Cutting

Why does my cutting horse turn the wrong direction when the cow turns?

A cutting horse that turns the wrong direction when the cow changes direction — moving left when the cow goes right, or vice versa — is making the fundamental error of crossing over, which means the horse's body is moving in the opposite direction from the cow and allowing the cow to escape past it on the side the horse has incorrectly vacated. Crossovers happen for several different reasons that each require different training responses. The most common cause is the horse anticipating based on a pattern it has detected in the cattle work — if the cow has faked left repeatedly before going right, the horse eventually overcommits to the left in anticipation of the fake and gets caught when the cow actually goes right. A second cause is a horse that is tracking the cow's head specifically rather than its body as a whole — the cow that reverses its body direction while keeping its head turned briefly in the original direction can fool a horse that reads primarily from the head rather than from the cow's weight and body orientation.
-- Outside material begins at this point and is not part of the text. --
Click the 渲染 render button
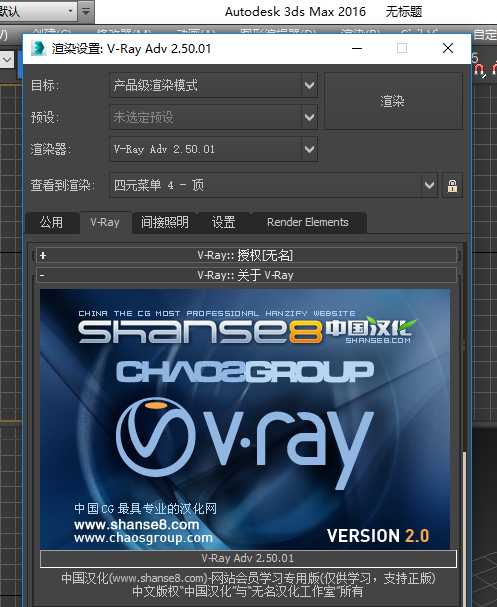Screen dimensions: 497x607 click(x=393, y=101)
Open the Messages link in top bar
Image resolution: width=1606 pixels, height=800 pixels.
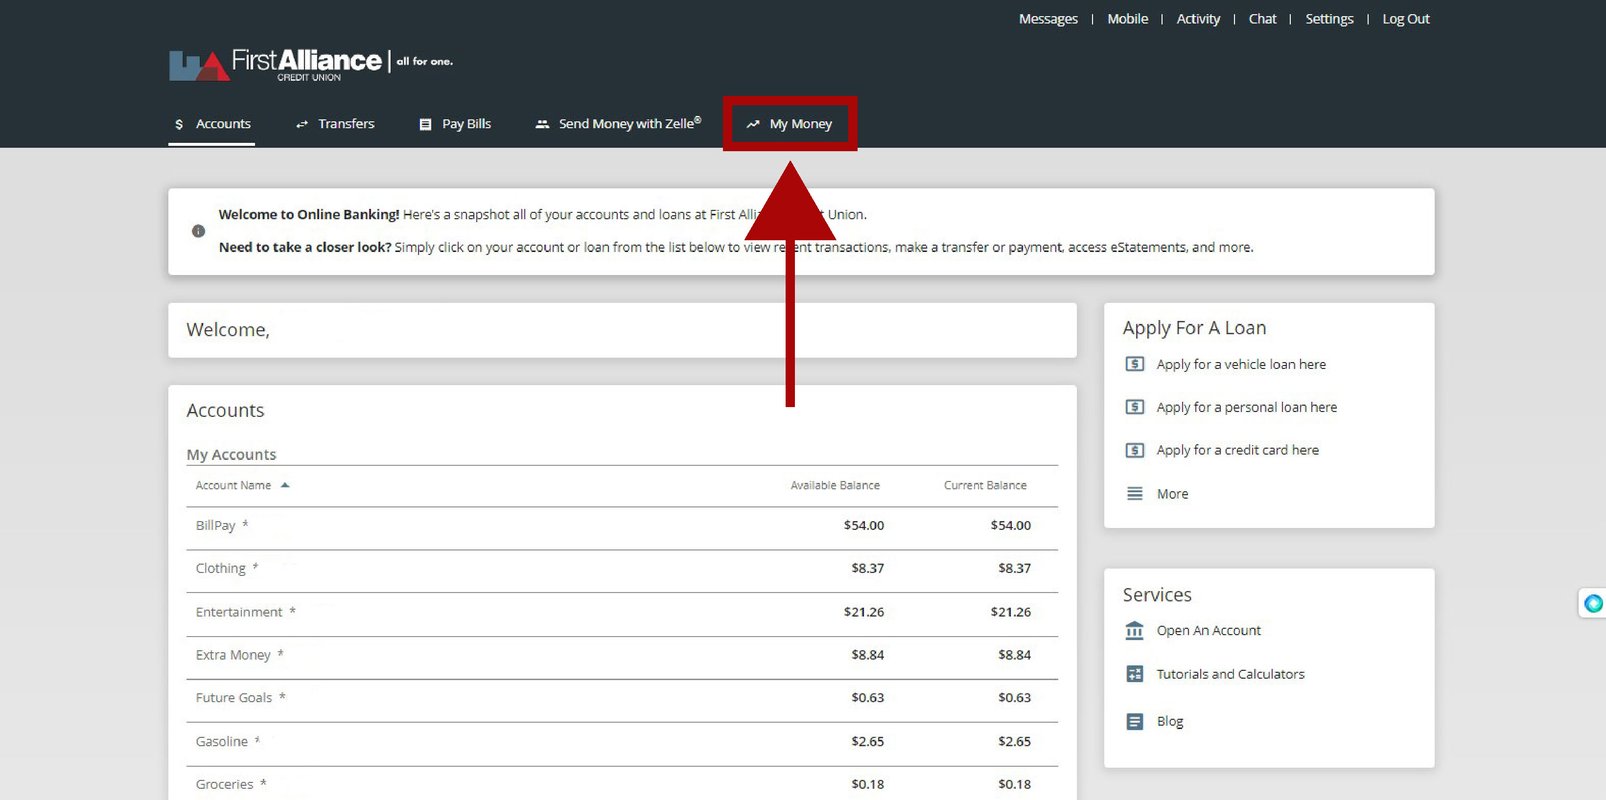point(1048,19)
Rider error causes some crossovers: a rider who inadvertently shifts weight or applies a subtle aid in the wrong direction can trigger the horse to move incorrectly even when the horse's own reading would have produced a correct response. Training corrections for crossovers focus on working with cattle that produce clear, committed direction changes — cattle that do not fake extensively — so the horse can practice the correct directional response on cattle whose movement is readable without the additional challenge of distinguishing fakes from committed moves. As the correct response becomes established on straightforward cattle, the cattle difficulty can increase to include horses that test the reading ability more seriously.